In the aftermath of the Great War, as Earl Haig was setting up the British Legion, a similar organisation was set up by Haig and Jan Smuts in South Africa known as the British Empire Service League (South Africa). The BESL (SA) was founded in 1921 in Cape Town to support old soldiers from the Union. In 1941 the name of the organisation was updated to the “South African Legion of the BESL”, a name it would keep until 1952. This rapid change of organisational name therefore allows us to quite accurately date today’s badge to being between 1941 and 1952. This lapel badge was issued to members of the League and features a springbok, national animal of South Africa, with the organisation’s name in English and Afrikaans and a King’s crown at the top of the badge:

As this badge would be worn on civilian clothing it has a half moon lapel fixing on the rear to allow it to be worn in a jacket’s lapel button hole:

The South African Legion continues to this day, and their website offers this history of some of the legions work over the last eighty years:

The aim of the BESL was to provide care, employment and housing. In South Africa the Legion was equal to the challenge. It built on the foundation and continued this good work after World War Two. Thousands of men and women have been assisted in all manner of means and this work carries on to-day. Former National Servicemen and those who were part of the Armed Struggle are assisted with advice and direction.

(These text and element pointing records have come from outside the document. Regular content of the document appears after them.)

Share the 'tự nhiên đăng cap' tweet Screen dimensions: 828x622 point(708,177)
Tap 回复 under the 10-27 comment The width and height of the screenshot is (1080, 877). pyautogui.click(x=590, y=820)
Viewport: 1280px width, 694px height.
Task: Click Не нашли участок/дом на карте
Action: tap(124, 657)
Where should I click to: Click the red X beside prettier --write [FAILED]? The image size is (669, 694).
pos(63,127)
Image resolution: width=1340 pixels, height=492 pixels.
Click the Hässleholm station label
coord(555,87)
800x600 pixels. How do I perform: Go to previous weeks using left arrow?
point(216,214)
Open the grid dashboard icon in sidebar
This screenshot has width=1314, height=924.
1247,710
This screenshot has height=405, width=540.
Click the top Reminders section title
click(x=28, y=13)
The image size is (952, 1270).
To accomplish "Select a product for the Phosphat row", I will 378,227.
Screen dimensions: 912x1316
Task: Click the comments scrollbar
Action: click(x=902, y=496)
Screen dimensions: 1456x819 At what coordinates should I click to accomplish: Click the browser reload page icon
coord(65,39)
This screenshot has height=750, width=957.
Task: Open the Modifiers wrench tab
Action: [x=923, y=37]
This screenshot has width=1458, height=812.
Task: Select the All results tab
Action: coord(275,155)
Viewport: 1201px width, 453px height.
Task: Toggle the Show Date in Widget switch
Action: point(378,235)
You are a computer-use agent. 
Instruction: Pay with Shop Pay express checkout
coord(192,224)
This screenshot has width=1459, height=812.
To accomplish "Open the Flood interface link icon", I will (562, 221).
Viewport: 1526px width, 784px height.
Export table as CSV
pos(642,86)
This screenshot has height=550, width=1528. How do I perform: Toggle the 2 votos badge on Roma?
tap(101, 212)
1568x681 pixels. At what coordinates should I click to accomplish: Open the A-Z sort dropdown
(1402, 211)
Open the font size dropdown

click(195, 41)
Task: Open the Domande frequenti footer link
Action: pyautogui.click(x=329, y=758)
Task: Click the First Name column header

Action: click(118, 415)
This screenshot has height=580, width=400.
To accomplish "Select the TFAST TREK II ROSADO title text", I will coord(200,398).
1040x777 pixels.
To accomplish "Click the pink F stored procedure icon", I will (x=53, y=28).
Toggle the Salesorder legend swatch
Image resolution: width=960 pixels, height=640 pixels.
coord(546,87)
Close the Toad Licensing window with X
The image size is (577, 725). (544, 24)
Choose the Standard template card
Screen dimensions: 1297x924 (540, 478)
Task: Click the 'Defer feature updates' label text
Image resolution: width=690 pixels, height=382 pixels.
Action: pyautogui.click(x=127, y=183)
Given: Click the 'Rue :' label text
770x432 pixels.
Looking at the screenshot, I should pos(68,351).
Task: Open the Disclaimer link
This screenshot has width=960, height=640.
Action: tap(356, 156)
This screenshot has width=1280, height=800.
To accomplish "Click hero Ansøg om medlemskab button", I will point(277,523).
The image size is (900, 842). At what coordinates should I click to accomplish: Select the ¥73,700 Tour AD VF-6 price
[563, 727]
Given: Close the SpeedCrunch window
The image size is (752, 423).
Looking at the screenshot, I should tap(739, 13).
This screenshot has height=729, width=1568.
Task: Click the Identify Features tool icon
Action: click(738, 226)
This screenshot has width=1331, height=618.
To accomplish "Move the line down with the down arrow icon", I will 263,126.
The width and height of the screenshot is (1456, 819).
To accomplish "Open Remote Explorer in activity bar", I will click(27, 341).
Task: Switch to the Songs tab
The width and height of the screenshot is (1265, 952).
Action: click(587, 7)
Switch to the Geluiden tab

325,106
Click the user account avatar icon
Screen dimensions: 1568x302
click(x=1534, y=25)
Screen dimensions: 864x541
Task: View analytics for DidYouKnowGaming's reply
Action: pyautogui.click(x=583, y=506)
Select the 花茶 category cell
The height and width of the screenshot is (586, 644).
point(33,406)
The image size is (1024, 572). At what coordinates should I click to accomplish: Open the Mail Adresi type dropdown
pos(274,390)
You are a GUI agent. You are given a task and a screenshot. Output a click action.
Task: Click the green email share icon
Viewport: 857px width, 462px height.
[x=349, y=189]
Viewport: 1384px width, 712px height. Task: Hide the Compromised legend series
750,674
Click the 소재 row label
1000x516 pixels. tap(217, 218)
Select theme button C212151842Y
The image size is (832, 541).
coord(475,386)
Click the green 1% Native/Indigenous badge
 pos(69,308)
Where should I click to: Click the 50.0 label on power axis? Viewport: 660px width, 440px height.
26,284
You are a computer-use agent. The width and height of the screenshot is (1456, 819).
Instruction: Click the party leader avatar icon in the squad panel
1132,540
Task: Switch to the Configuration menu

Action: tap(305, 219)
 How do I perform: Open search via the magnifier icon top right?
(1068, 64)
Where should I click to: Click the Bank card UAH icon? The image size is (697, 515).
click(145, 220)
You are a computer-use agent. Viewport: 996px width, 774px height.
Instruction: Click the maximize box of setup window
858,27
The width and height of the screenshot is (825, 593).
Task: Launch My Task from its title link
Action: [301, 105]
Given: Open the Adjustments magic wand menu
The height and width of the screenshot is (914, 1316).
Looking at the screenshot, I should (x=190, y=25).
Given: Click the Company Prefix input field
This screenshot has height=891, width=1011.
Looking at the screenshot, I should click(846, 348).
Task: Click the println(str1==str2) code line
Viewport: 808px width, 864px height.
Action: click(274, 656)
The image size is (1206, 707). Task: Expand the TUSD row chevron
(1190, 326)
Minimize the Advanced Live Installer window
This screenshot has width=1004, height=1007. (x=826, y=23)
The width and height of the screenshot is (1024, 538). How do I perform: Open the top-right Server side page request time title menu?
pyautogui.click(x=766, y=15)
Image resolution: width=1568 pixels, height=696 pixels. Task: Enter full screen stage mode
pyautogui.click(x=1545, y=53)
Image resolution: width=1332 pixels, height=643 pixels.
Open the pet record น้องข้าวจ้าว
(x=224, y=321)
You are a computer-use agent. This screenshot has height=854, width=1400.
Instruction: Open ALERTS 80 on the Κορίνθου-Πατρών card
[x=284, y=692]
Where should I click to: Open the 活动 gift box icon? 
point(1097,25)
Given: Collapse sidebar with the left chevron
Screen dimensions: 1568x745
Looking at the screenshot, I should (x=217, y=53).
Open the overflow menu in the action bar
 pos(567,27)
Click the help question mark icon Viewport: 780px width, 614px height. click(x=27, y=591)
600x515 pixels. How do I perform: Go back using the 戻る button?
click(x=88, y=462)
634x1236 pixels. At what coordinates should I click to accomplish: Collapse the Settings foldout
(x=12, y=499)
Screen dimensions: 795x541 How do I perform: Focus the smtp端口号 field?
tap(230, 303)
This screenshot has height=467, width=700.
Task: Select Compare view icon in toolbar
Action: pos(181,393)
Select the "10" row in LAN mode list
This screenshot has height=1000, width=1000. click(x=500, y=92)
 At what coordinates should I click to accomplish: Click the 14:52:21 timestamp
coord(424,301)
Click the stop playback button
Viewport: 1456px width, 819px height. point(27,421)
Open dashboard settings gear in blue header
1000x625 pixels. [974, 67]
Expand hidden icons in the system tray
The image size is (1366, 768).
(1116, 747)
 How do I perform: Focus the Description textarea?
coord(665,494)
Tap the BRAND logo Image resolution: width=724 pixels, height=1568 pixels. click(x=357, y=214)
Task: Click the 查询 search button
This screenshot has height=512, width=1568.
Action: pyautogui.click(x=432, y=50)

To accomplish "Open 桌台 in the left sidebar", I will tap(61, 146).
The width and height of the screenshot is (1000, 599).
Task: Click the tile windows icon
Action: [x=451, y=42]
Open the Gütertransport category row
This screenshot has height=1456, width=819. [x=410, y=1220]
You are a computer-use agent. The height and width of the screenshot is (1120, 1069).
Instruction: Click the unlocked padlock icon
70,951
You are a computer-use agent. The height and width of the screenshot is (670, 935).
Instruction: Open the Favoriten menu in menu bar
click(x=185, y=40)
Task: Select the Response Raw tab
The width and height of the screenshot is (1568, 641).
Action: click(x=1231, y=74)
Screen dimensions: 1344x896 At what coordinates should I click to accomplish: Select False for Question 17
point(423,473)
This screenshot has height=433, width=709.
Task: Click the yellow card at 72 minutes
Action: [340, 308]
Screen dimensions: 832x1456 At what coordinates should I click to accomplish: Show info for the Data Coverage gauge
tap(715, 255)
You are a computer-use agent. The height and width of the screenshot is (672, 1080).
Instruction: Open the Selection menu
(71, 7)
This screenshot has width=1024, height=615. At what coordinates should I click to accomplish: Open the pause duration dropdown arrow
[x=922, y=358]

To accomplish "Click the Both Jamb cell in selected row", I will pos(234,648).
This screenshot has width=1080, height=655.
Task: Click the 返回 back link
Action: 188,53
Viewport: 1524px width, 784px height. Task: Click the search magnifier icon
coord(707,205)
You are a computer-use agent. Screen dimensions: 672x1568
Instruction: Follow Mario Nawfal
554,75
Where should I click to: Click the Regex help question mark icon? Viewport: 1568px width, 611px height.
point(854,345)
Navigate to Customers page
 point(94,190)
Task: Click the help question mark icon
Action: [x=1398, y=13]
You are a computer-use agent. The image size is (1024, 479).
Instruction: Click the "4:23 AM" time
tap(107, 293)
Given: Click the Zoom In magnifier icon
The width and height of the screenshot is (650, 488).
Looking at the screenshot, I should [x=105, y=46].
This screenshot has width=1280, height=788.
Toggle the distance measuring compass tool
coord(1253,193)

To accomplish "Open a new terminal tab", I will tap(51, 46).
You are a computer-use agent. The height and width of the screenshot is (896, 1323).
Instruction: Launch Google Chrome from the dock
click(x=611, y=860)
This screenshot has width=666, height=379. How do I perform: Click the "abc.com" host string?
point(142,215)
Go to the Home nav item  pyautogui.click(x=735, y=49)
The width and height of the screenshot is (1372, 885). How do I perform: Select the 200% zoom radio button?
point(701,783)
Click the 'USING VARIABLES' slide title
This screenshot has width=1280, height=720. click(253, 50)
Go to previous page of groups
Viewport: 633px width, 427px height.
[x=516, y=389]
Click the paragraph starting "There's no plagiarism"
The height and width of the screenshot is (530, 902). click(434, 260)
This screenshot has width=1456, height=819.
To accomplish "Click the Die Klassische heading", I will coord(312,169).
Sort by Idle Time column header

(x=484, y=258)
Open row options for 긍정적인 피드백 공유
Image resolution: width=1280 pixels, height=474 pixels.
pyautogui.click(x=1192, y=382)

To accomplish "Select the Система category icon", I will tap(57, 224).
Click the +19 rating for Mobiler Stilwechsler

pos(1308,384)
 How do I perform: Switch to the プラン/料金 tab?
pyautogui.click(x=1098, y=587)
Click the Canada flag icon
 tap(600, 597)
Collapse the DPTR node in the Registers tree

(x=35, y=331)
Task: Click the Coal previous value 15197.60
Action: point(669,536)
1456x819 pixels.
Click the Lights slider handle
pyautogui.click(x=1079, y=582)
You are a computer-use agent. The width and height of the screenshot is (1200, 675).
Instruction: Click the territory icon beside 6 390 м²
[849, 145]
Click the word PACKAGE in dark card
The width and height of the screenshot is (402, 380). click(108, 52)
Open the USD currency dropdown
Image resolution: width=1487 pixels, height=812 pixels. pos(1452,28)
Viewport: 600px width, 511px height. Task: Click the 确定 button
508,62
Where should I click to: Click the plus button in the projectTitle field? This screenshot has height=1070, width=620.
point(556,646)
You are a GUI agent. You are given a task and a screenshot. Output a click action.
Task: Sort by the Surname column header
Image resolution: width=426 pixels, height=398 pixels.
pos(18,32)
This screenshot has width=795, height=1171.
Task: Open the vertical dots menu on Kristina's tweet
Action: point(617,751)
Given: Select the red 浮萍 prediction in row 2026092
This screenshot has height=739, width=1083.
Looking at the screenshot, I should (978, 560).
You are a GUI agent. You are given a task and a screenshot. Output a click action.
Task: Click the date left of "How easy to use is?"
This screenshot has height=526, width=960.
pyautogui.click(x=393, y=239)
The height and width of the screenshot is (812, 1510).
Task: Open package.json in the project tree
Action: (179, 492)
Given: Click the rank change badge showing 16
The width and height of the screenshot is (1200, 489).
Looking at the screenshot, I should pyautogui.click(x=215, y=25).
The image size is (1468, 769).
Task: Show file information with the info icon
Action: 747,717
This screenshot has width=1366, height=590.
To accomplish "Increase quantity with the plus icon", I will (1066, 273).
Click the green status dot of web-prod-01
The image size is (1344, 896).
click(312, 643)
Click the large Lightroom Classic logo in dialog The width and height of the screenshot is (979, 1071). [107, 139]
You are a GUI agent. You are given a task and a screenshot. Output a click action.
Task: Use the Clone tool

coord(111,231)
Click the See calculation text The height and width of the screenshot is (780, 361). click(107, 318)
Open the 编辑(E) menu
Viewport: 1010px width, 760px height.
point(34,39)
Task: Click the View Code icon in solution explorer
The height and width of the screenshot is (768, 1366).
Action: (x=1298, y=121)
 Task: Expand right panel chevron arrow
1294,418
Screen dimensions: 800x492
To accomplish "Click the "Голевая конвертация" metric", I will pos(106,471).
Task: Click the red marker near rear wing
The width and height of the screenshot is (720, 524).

Towards the end of World War Two the Legion launched several housing schemes in various parts of the country, including housing projects for coloured and black soldiers. A large social centre and chapel in Soweto is a good example. When the Government lifted the ban on Black people owning property, veterans living in over 200 homes built by the Legion in the Dube and Moroka districts of Soweto found themselves entitled to acquire their homes on a 99 year leasehold.

From the beginning the Legion established a close liaison with Government Departments, which fortunately still exists, although there have been times when relations were strained. A major clash took place when the Legion reacted strongly in 1956 to the Government’s move to ban Black and Coloured veterans from Remembrance Day Services.

Successive governments have enlisted the help of the Legion when drawing up war pension legislation and Legion representations have made a significant contribution towards making this legislation among the most generous enacted in the world. The fight to obtain parity of pensions for all – white, coloured and black veterans was finally won in 1986/87. It had been a long battle.

One of the Legion’s major undertakings is securing pensions for South African post-war disabled servicemen, It also undertakes investigations on behalf of the RCEL in respect of assistance requested by other Commonwealth ex-service personnel who reside in South Africa.